Experts: Wheat market shrugs off Trump tariffs
Published 8:00 am Saturday, April 5, 2025

- Analysts say the wheat market shrugged off news of new tariffs on U.S. trading partners. (Capital Press file photo)
After an initial “violent” reaction, the U.S. wheat market has proven mostly indifferent to President Donald Trump’s April 2 tariff announcement, wheat market analysts say.
Wheat got caught up in the sell-off scene across all market sectors, but tariffs aren’t expected to affect supply and demand, said Darin Newsom, market analyst in Omaha, Neb.
“When you put tariffs and start trade wars presumably with basically every country in the world, theoretically it would hurt demand, but there’s not very strong demand for U.S. wheat right now anyway,” Newsom said. “Out of all the markets in the grains sector, wheat probably came across the least impacted.”
Overnight markets responded “pretty violently,” with wheat off nearly 20 cents and corn off 15 cents, but by the morning, wheat was down 1.5 cents and corn was up 1 cent, said Dan Steiner. Steiner retired from Morrow County Grain Growers in 2023 and now works as an analyst in Boardman, Ore.
“Not much of a response,” Steiner said. “When uncertainty is there, then people will overreact. Really, to me, it’s not that big of a deal. There’s going to be some corrections, some adjustments going through … I don’t think it really changes that much.”
Wheat and corn futures had “more or less” recovered, agreed Byron Behne, senior marketing manager at Northwest Grain Growers in Walla Walla, Wash,, pointing to decreased value of the U.S. dollar.
“That’s good for exports, I guess, but it remains to be seen as to whether any of these countries we sell wheat to — which, most of the countries on the list, certainly all of the Asian countries, are major soft white buyers, so we’ll have to see what they respond with and whether or not agriculture’s going to be affected by that,” Behne said.
The cash market also appears unchanged, Behne said. “Everybody’s kind of waiting for the next shoe to drop,” he said.
Cold front
The wheat market has gone back to trading based on weather, Newsom said.
“There is a cold front supposed to move through for the winter wheat growing areas, bringing a little bit of buying into the markets,” he said.
With large wheat supplies, Newsom doesn’t see much upside for wheat prices.
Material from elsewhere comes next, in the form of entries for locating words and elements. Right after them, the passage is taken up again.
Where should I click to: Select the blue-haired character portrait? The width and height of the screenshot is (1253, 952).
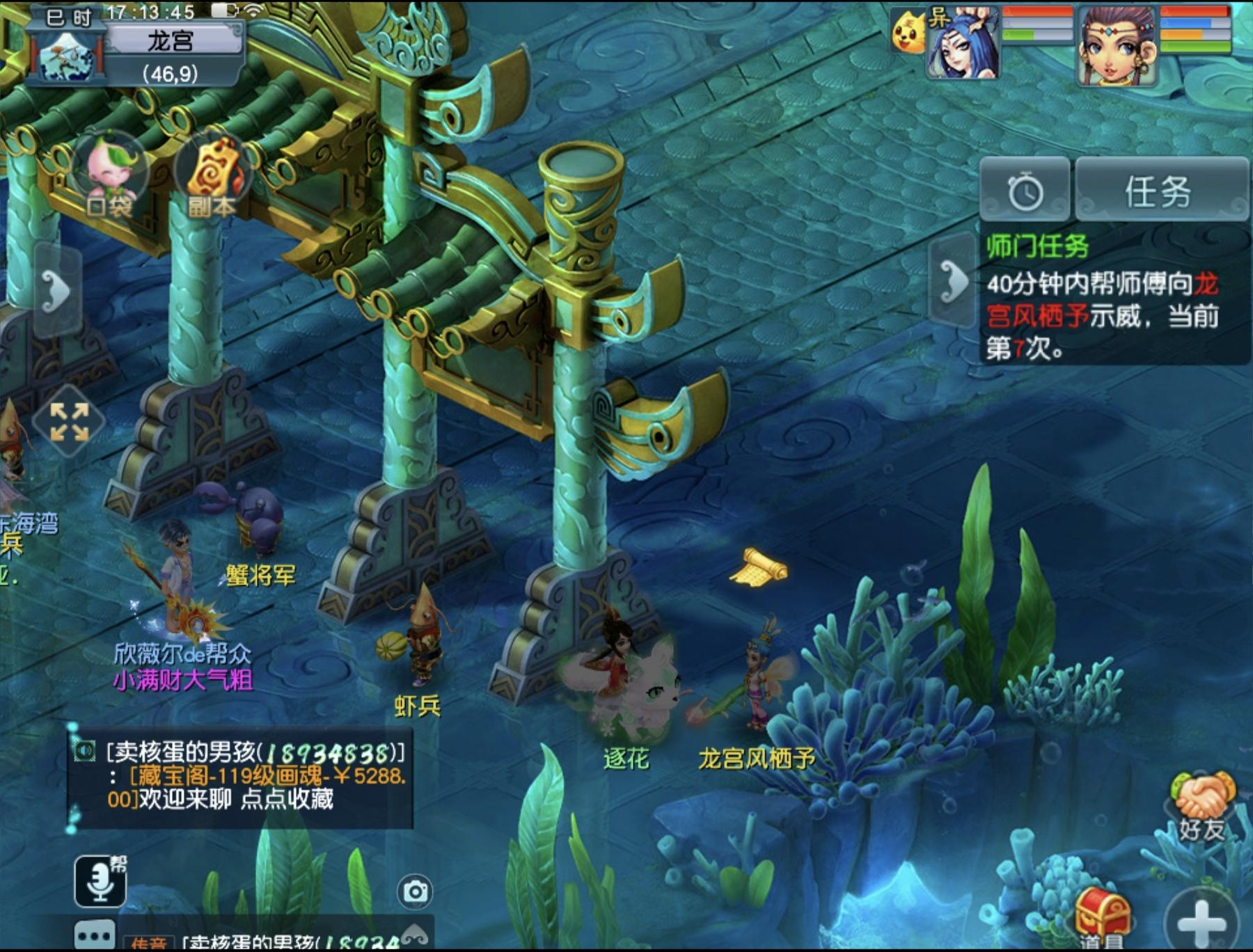tap(963, 43)
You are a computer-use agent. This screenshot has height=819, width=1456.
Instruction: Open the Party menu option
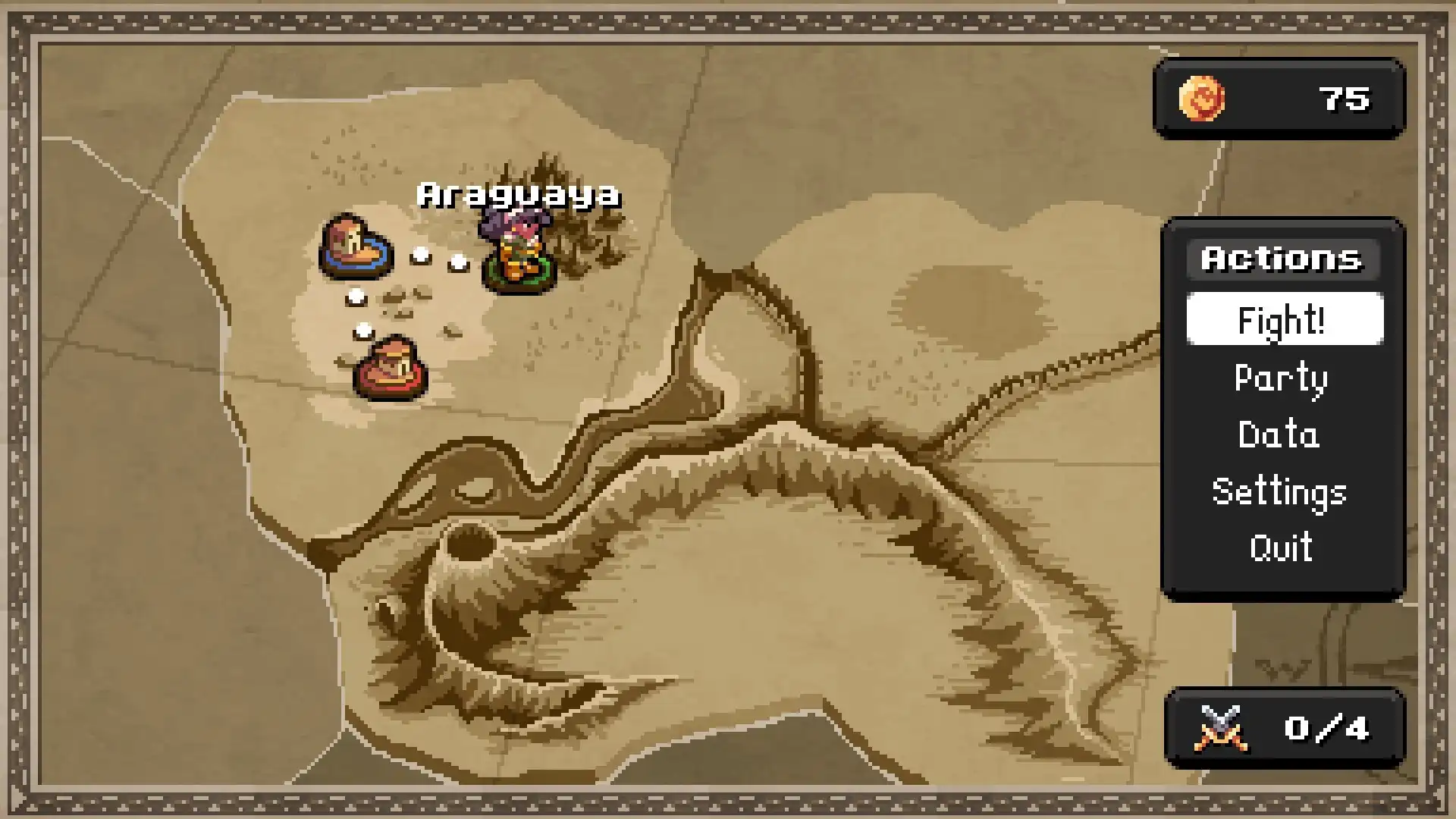(1281, 377)
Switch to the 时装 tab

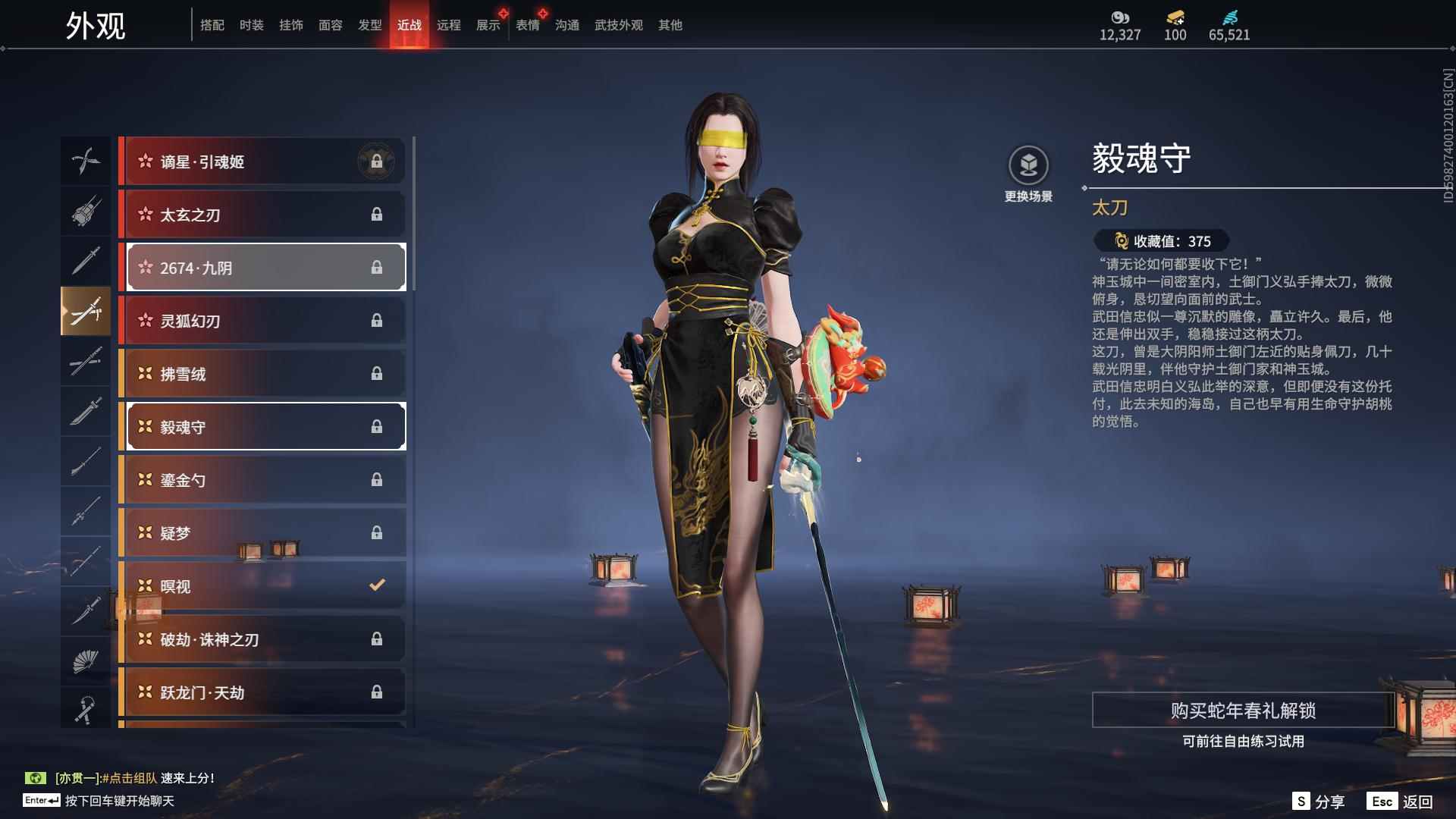click(251, 24)
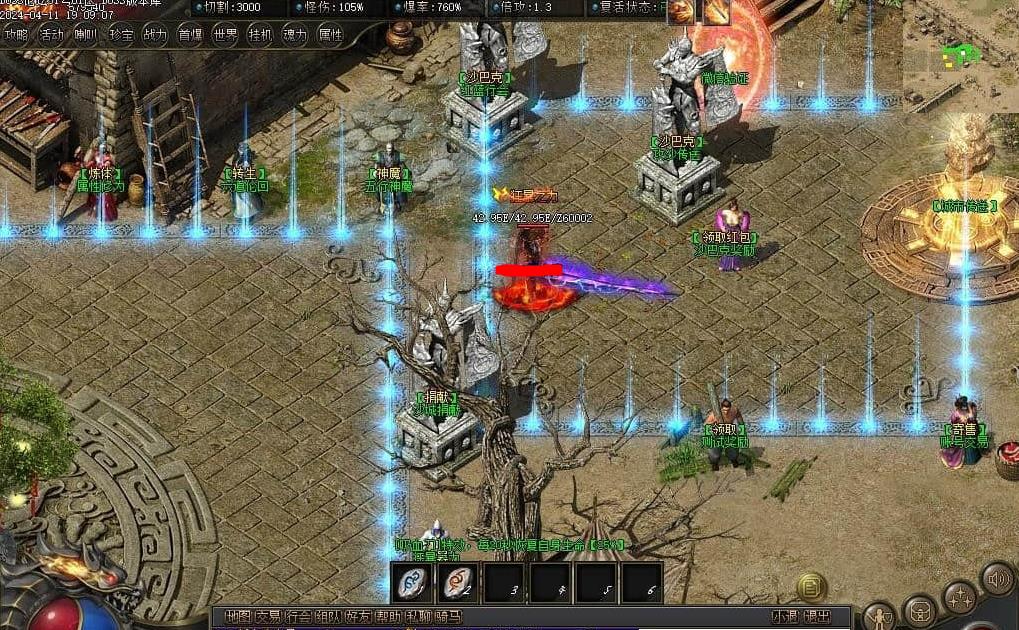The width and height of the screenshot is (1019, 630).
Task: Toggle the sound speaker icon
Action: [x=996, y=578]
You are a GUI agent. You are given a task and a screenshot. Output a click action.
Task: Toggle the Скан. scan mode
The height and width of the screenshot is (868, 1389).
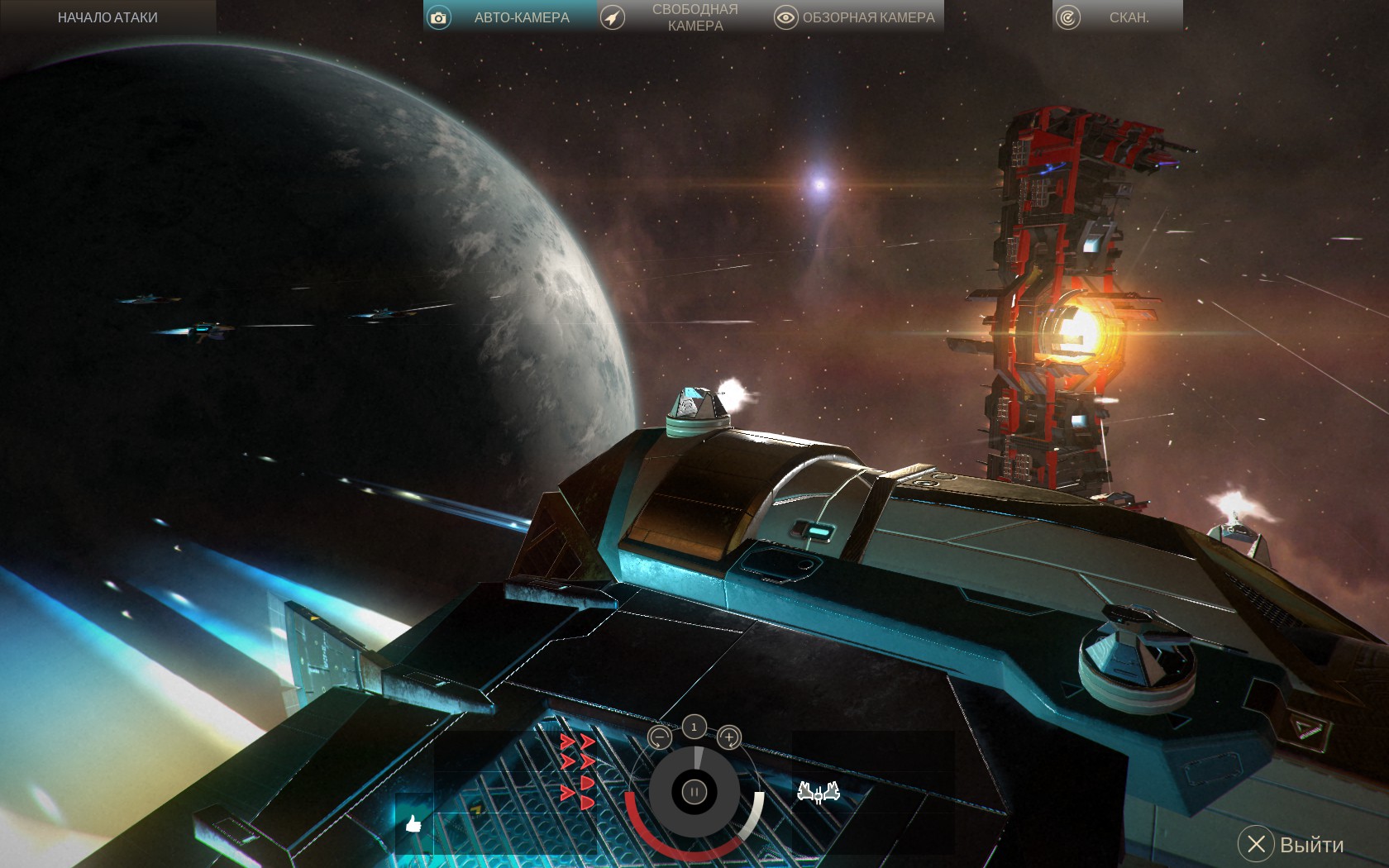pos(1116,17)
Any rallies will be short-lived and come from the non-commercial side, such as investment traders, hedge funds and speculators.
More worrisome
A larger concern is the U.S. Trade Representative’s Section 301 proposal to impose fees on Chinese-built ships, which could begin in mid-April, Behne said.
“If that happens, that’s a big deal,” he said. “That’s hurting us right now; exporters can’t get freight quotes for June-forward business, or if they can, it’s really expensive.That’s what I’m worried about, more than what just went down with the stuff (April 2).”
More than 80% of wheat gets exported in the Pacific Northwest, he noted.
As proposed, the fees potentially add 50 cents per bushel to costs, Behne said.
Volatility
“Volatility is exploding” in the overall U.S. stock market, investments and value of the U.S. dollar, Newsom said.
“What happens when there is a great deal of uncertainty is volatility goes up,” he said. “We have nothing but uncertainty right now. You never know what the next thing is going to be … It just means all bets are off, all the time, and wise investors are simply going over to treasuries, which, while wilder than usual, are still relatively calm.”
Newsom doesn’t see longer-term impacts for wheat from the tariffs, compared to effects for soybean, cotton and other commodities.
“The U.S. just simply took itself out of the game,” he said. “Many of the world’s largest buyers won’t buy from the United States. Russia and Ukraine are still shipping everywhere. The reality is what the reality has been for quite a while: Whatever demand is, the U.S. has plenty of supplies and it’s just not going to change.“
Steiner “without a doubt” believes Trump’s tariffs are a positive move.
Trump has already said that he’s going to protect the U.S. agriculture sector, likely through something similar to the Marketing Assistance Program, which paid farmers about 60 cents per bushel for wheat to keep them whole in the midst of trade disputes with China, he said.
“He kept the farmers whole and I expect the same thing’s going to happen again this time,” Steiner said. “All farmers ever wanted was a level playing field. I don’t see this as a bad thing, I don’t see this as a disaster.”